> _WORK TO COMPLETE_:
Show every line of the data below that includes the word "Membiarkanmu".

> _RECORDS SUPPLIED_:
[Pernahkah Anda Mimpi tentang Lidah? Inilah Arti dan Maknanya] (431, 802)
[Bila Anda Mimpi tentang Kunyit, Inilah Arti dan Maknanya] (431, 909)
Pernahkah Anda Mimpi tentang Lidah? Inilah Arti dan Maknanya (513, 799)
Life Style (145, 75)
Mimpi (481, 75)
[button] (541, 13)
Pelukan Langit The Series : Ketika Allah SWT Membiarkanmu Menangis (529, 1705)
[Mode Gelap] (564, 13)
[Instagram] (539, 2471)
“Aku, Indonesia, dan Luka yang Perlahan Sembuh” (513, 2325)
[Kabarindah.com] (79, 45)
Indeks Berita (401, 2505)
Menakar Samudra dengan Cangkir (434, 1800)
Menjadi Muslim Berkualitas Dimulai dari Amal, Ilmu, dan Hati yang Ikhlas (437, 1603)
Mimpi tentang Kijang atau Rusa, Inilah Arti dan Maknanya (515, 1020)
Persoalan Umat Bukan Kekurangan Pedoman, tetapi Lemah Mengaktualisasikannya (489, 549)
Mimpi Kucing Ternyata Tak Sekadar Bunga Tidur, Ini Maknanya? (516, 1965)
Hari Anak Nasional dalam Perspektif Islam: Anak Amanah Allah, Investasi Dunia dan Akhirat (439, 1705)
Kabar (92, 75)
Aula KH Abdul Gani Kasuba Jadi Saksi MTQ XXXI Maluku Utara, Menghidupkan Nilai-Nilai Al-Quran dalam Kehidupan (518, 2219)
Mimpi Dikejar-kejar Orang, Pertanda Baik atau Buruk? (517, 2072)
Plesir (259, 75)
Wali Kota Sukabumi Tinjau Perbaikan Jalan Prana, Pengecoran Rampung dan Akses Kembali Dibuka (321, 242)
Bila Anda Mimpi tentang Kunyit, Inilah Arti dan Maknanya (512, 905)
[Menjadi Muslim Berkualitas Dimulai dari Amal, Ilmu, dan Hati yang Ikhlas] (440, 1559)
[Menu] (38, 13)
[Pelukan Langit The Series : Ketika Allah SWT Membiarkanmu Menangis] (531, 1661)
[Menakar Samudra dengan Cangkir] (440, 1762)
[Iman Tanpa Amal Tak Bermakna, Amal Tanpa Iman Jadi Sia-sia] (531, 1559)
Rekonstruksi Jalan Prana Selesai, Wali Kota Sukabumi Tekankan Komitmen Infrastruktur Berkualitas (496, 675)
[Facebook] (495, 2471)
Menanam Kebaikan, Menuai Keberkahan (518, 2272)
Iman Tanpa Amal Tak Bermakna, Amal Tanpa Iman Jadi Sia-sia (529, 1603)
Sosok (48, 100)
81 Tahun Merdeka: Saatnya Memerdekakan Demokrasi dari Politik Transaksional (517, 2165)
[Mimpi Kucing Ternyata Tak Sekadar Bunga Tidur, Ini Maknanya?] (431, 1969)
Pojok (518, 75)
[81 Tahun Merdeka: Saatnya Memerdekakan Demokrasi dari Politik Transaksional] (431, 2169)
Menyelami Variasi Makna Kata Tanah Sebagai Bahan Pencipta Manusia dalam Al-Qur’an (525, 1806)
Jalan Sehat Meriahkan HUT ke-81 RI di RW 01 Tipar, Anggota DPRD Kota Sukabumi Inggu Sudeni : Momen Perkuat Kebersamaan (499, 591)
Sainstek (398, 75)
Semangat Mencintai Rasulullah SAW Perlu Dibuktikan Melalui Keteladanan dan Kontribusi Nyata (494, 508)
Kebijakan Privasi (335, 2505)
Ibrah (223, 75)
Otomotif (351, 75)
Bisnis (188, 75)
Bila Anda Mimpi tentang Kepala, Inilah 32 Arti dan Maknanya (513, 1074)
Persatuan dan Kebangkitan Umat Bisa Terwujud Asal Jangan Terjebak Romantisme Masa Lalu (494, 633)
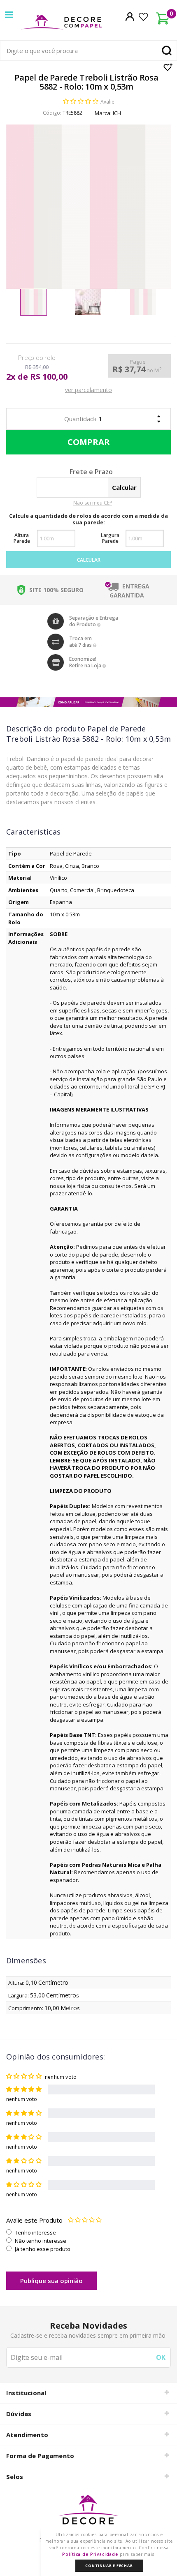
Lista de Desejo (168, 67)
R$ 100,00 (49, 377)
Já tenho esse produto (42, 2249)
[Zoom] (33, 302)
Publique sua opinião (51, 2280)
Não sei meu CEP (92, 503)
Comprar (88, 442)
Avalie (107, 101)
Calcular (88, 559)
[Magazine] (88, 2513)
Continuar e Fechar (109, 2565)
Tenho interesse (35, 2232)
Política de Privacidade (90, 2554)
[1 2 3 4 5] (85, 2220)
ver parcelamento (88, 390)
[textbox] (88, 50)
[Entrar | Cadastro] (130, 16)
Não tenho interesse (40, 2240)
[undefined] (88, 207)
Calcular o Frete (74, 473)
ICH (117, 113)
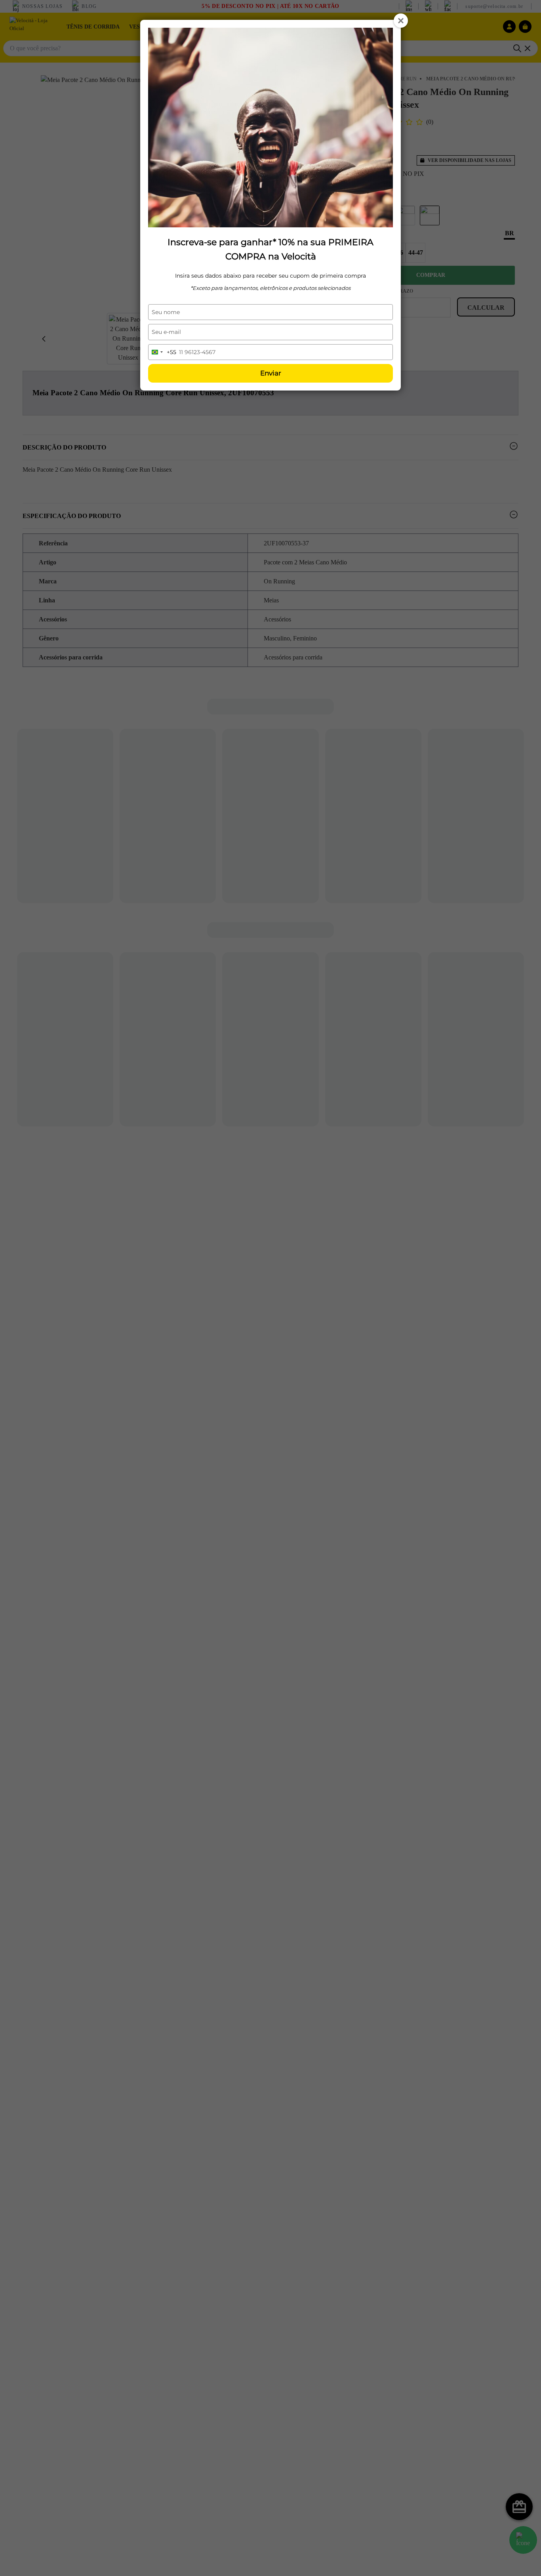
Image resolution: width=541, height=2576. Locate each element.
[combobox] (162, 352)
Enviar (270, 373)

---

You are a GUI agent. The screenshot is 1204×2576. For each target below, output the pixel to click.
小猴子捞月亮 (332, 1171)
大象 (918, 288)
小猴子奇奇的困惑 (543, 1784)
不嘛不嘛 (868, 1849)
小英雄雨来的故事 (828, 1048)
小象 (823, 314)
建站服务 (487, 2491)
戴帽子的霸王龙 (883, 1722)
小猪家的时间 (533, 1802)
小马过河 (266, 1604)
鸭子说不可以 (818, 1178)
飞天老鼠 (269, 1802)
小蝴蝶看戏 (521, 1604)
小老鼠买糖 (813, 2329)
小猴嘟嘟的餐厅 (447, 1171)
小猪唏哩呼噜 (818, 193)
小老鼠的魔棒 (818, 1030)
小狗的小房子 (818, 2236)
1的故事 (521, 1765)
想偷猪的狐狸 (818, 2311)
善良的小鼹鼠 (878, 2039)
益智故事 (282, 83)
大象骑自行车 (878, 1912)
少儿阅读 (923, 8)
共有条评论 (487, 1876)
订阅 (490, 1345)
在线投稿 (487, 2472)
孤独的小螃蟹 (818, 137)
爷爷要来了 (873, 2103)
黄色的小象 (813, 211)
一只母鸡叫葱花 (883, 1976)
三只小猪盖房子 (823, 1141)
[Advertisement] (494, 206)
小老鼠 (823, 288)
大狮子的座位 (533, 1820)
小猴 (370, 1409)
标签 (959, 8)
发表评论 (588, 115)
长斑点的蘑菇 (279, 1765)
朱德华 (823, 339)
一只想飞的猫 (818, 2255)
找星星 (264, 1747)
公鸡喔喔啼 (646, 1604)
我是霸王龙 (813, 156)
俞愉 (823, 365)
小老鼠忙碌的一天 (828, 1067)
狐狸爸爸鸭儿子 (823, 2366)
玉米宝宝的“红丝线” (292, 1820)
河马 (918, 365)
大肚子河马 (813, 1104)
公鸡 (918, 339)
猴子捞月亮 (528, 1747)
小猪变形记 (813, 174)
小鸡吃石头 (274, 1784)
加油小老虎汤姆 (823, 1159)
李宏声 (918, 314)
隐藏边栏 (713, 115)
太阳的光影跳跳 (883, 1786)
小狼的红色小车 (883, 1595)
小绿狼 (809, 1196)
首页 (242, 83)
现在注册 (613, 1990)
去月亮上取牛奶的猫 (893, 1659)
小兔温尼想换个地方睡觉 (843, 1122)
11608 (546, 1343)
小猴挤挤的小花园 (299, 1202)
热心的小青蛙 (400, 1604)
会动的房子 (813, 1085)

---

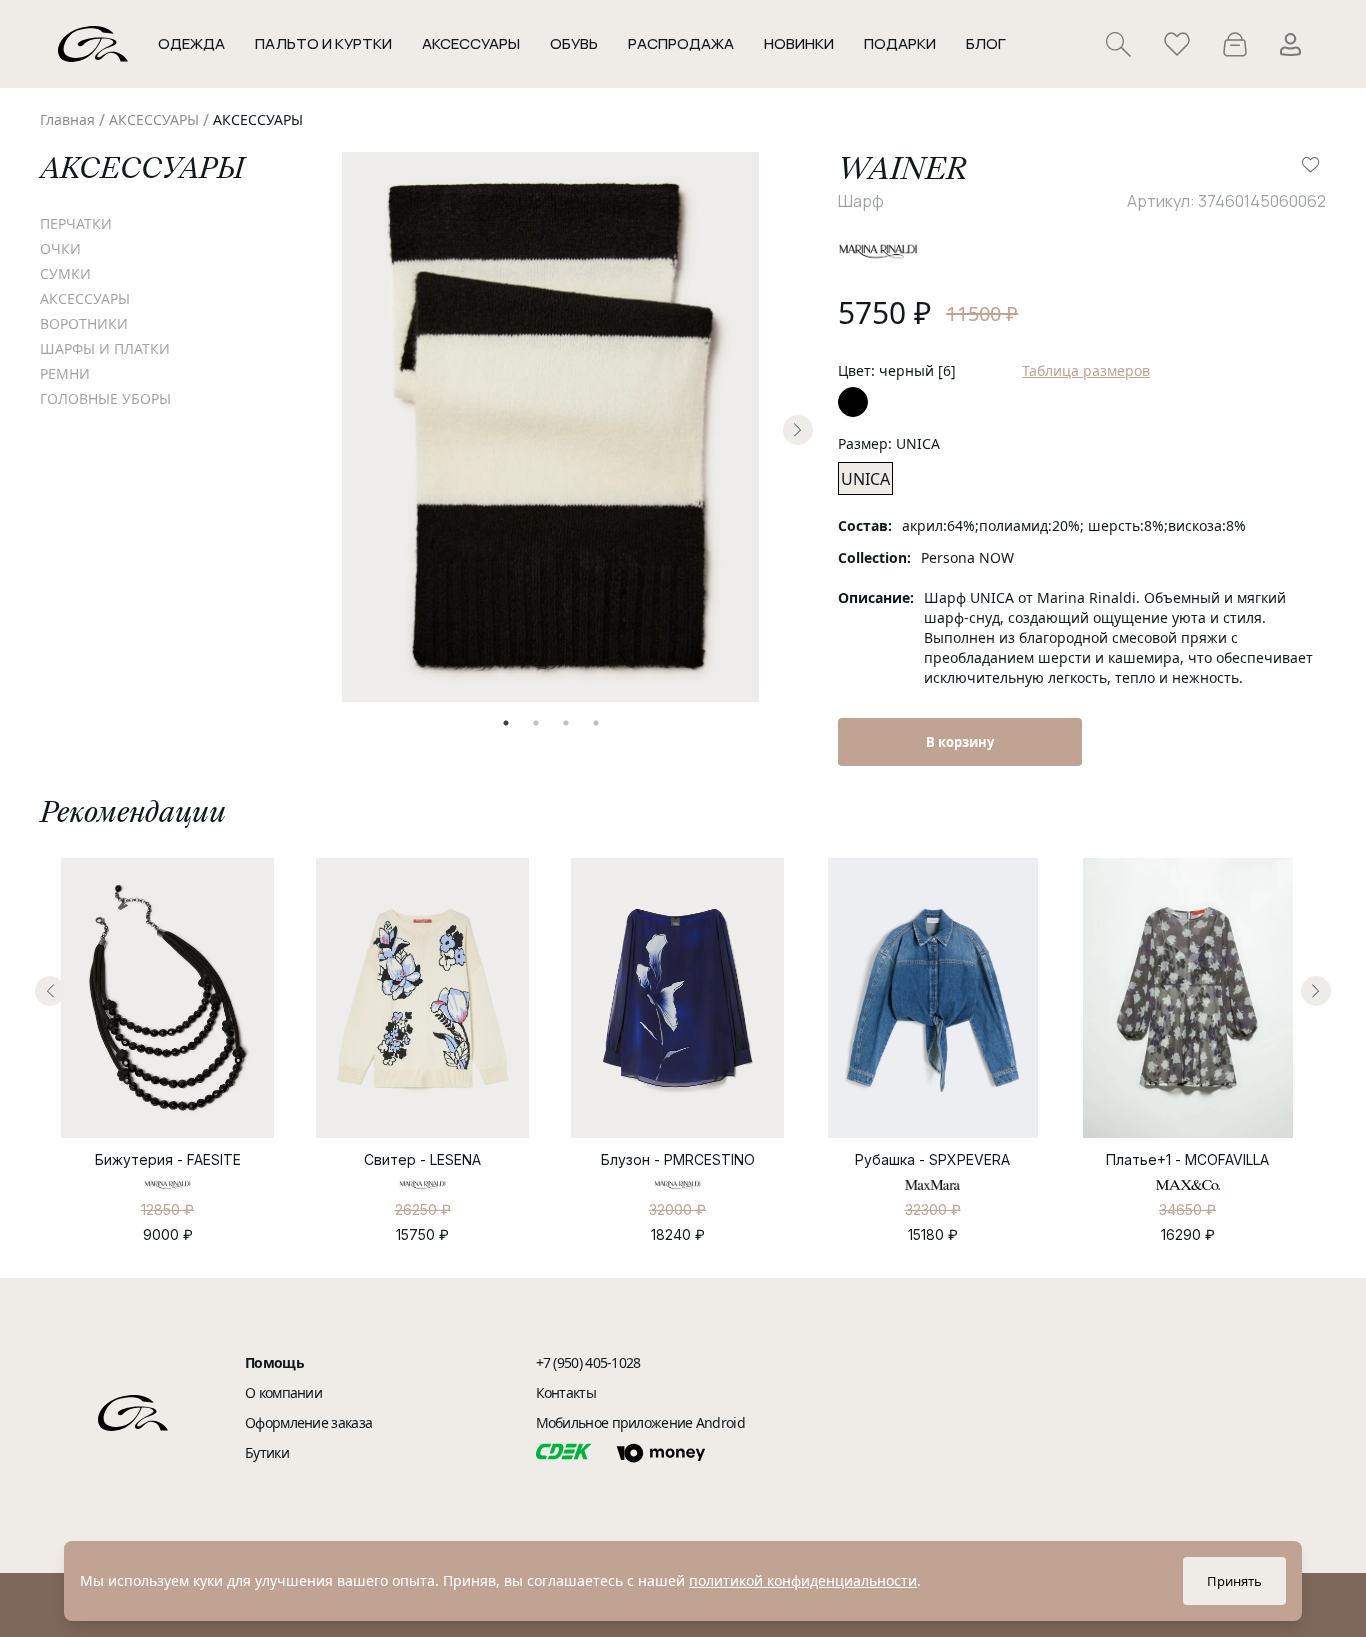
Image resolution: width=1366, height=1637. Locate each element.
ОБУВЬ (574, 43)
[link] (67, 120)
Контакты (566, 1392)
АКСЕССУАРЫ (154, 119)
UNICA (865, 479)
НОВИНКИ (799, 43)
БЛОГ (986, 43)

> _TASK OUTPUT_:
Pelukan Langit The Series : Ketika Allah SWT Membiarkanmu Menangis (529, 1705)
[Pelukan Langit The Series : Ketika Allah SWT Membiarkanmu Menangis] (531, 1661)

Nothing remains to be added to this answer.